What does the primeval force of your love
divine in holy nights?
Let us fight with superhuman strength
until death and freedom ring out.

Why should the earth tremble?
Higher, higher leads the path
on which we Germans, united,
shall link up with the stars.


Fritz von Unruh ( Berliner Tageblatt , August 14) 4

*

© Translation William Drabkin.

Footnotes

1 "Ein Gedenkblatt der „Neuen Freien Presse“. Fünfzig Jahre nach ihrer Gründung," Neue Freie Presse, No. 17965, August 30, 1914, morning edition, pp. 127–42.

2 [Hermann] Frobenius, "Imponderabilien im Kriege," Die Zeit, No. 4283, 13th year, August 30, 1914, p. 4.
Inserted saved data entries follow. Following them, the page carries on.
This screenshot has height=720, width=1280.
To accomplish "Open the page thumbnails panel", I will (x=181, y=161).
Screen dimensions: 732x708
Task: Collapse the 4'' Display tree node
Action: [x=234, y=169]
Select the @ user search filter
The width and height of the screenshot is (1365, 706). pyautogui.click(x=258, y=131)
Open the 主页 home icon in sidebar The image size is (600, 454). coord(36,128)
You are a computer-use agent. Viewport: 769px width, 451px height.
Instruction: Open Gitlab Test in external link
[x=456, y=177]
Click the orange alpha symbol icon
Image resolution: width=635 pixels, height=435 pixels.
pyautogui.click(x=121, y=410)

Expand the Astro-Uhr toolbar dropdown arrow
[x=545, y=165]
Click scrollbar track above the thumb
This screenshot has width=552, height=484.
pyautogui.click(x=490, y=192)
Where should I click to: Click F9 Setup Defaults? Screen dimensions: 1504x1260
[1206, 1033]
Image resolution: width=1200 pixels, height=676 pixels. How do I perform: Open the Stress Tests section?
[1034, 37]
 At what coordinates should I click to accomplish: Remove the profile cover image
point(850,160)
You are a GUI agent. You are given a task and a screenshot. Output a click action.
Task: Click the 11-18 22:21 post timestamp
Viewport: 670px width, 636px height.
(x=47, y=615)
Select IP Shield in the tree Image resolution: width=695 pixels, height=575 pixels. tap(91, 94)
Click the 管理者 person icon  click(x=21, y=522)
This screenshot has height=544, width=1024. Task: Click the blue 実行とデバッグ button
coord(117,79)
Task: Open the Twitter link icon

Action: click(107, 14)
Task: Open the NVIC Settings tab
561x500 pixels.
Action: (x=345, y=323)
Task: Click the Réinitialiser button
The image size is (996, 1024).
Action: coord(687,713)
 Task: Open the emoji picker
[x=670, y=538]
3 "Die Riesenschlachten in Nordostgalizien. Anhaltend günstige Lage. Zuversichtliche Stimmung im Hauptquartier," Neuigkeits-Welt-Blatt, August 30, 1914, extra edition, p. 1. The Battle of Galicia was a series of battles between Russia and Austria-Hungary during the early stages of World War I (August 23 – September 11, 1914). The Austro-Hungarian armies were initially successful (Battles of Kraśnik and Komarów), but finally defeated (Battles of Gnila Lipa and Rawa) and forced out of Galicia, while the Russians captured Lemberg and, for approximately nine months, ruled Eastern Galicia.

4 Fritz von Unruh, "Gebet," Berliner Tageblatt, No. 439, 43th year, August 19, 1914, morning edition, p. [9].